1) as an object gets farther and farther from earth, does its gravitational energy increase or decrease?

2) would a heavier object (greater inertia) reach the ground faster when launched up into the air, versus a lighter object? (What is the formula for this again?)

 

[shinbeats]

some quick questions on gravitational potential energy and acceleration when accounting for air resistance:

1) as an object gets farther and farther from earth, does its gravitational energy increase or decrease?

2) would a heavier object (greater inertia) reach the ground faster when launched up into the air, versus a lighter object? (What is the formula for this again?)

1) Gravitational potential energy has two formulas one is U= mgh which clearly indicates that as the distance increases the P.E increases. The other formula is P.E = -GMm/r which a lot of people mistake with as + and end up getting the whole concept incorrect. Thus according to formula 2 since it's negative increasing the radius will actually increase P.E UNLESS you reach the point of infinity where P.E is of course 0.

2) if you are talking about a vacuum than NO both will reach the ground at the same time. However if you're accounting for air resistance than the heavier object . When air resistance plays a role, the shape of the object becomes important.
Formula is v= vo+at to determine the the time to the top of the peak with projectile motion where you set up v final = 0 and v initial to it's vertical component and plug in 9.8 m/s^2 for the g. You determine the time till reaching the top and multiply it by 2.

 

[ModusProbandi]

2) would a heavier object (greater inertia) reach the ground faster when launched up into the air, versus a lighter object? (What is the formula for this again?)

Yes. A heavier object would have a greater force due to gravity. Terminal Velocity is reached when the F(g) = F(air resistance). As you can imagine it takes a certain amount of time for the F(air resistance) to "catch up" to the force of gravity. Which one has the greater F(g)?

I assume both objects have the same shape.

 

[Rabolisk]

Yes. A heavier object would have a greater force due to gravity. Terminal Velocity is reached when the F(g) = F(air resistance). As you can imagine it takes a certain amount of time for the F(air resistance) to "catch up" to the force of gravity. Which one has the greater F(g)?

I assume both objects have the same shape.

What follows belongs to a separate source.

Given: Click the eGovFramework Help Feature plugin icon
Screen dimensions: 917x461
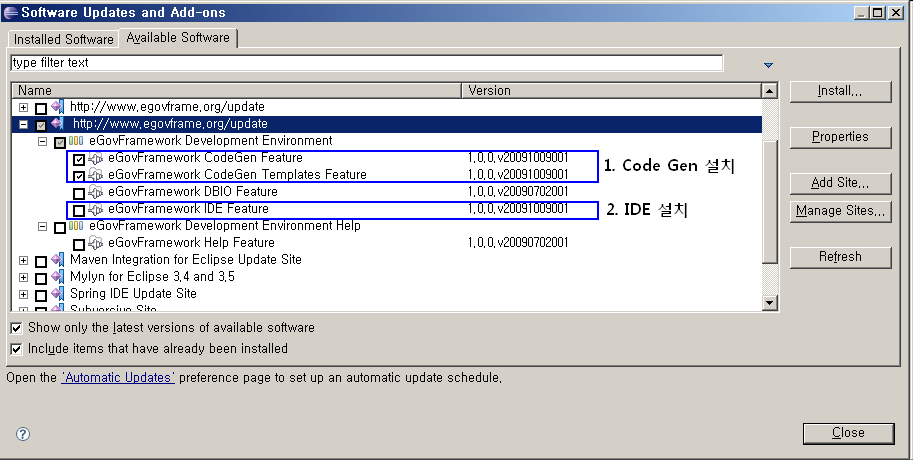Looking at the screenshot, I should point(96,243).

I suppose, if you can assume that the distance is long enough that a terminal velocity will be reached.

 

[ilovemcat]

Q1: From a conceptual stand point, by increase height, you're increasing the capacity to do useful work - or more specifically, you're increasing the POTENTIAL (gravitational potential energy) to do work. For example, raising a ball from say, ground level to a platform 20 meters in the air; The ball being 20 meters higher has the capacity to do useful work. Once dropped, the gravitational "potential" is converted to kinetic energy. As a result, the ball speeds up, faster and faster until it slams into the ground. This is no different from pulling a slingshot. The further you pull the rubber band of a slingshot, the further the object will travel. However, instead of considering gravitational potential energy, the rubber band stores elastic potential energy instead. Just like gravitational energy was transformed into kinetic energy, this energy too is transformed into useful work (once you let go).